Daí pra frente, a sujeira bateu direto. A Maria de Lurdes se tocou na fraqueza do marujo. Se flagrou que o pinta era loque e, apesar das pancadas que lhe dava quando bêbado, era xibungo. Engolia tudo. E não ficou barato. A mulher avacalhou a guerra. Vira e mexe, desconsiderava o Valdemar com qualquer vagau. Dava rolo esses pererecos da Maria. Mas ficava nisso mesmo. O marujo acabava perdoando e, ainda por luxo, chorando as pitangas. Procurava a mulher e pedia:
– Maria, Maria, faz corno naquela noite na praia!
Porém, o marujo Valdeinar atracou tarde na vida de Maria de Lurdes Rocha. De tanto tranco que tomou pelos caminhos por onde andou, a Maria de Lurdes não sabia ouvir. E era pouco o amor que dava ao marujo Valdemar. E ele, azucrinado, ia se acostumando com aquela miséria. Mas, um dia, não deu pé.
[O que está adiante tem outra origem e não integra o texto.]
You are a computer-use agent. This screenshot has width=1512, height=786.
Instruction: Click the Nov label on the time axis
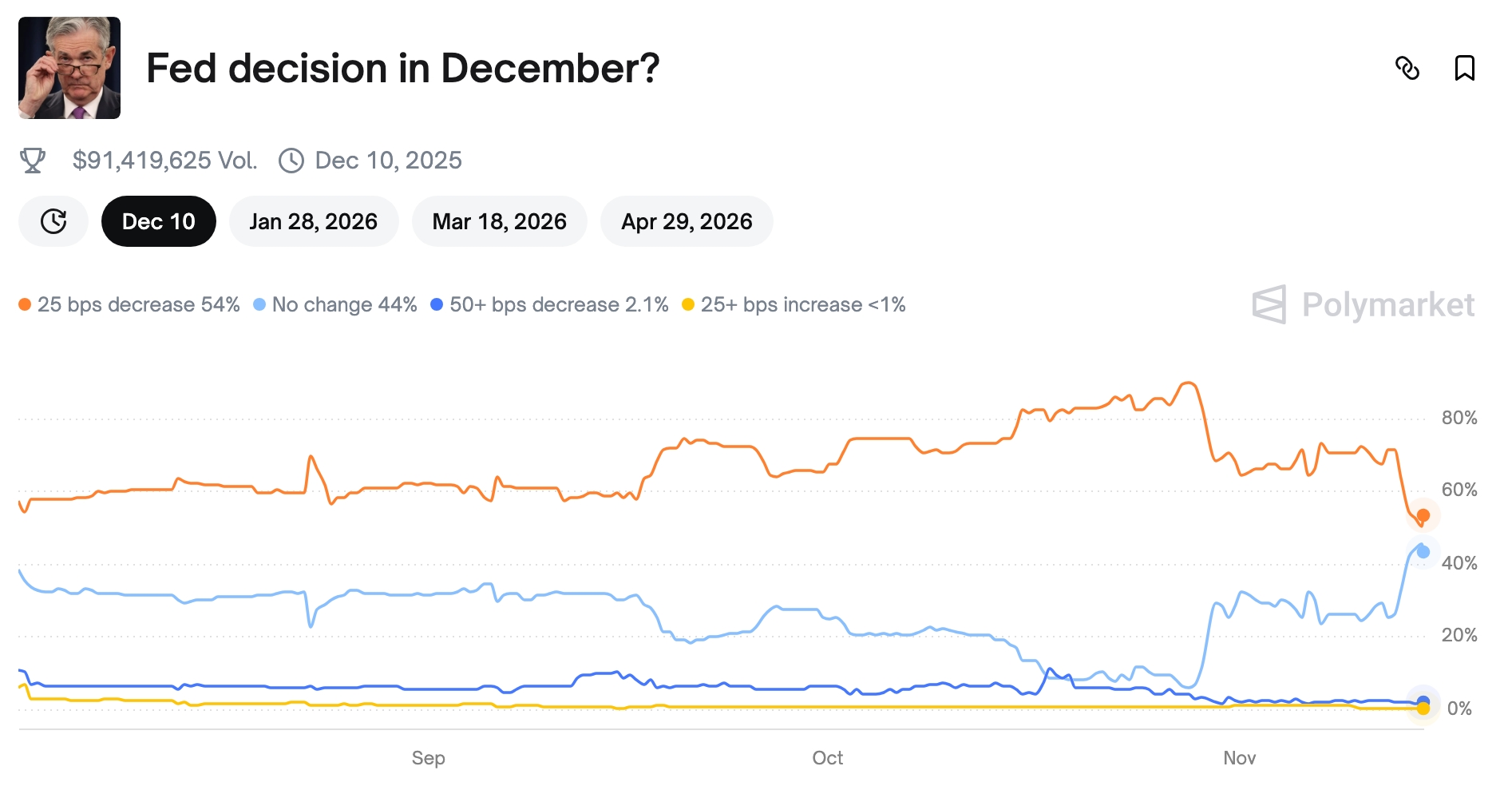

O marujo encheu o caco de cachaça e sentou o pau na Maria de Lurdes. Ela, picada de raiva, resolveu esculachar de vez com o parceiro de mocó. Bordejou quase nas barbas do bruto, ganhou um pilantra qualquer e, bem na vista do marujo, desceu com seu amigo do momento pras areias da Praia da Pouca Farinha. Essa o Valdemar não segurou. Pegou uma arma e, nas encolhas, seguiu o casal. Apareceu de surpresa e não regateou. Fez a desgraça. Chumbou o acompanhante da mulher. E, diante do crime, a Maria de Lurdes se acanhou. Ficou bamba de medo. Fora de si, o Valdemar, sem dizer bulhufas, derrubou a Maria de Lurdes e a possuiu embrulhado nos raios da lua e embalado pelo som dolente das ondas beijando a areia. Se entregou. Mas nada recebeu. Sem reclamar, apanhou a arma e estourou os miolos. A Maria de Lurdes ficou sentada junto aos cadáveres até o dia clarear. E, quando a encontraram, não deu pra ela contar história dolorosa do seu amor.
* Texto originalmente publicado na coluna “Janela Santista”, na edição de 31/10/1999, do Jornal da Orla. Este é o último trabalho de Plínio Marcos.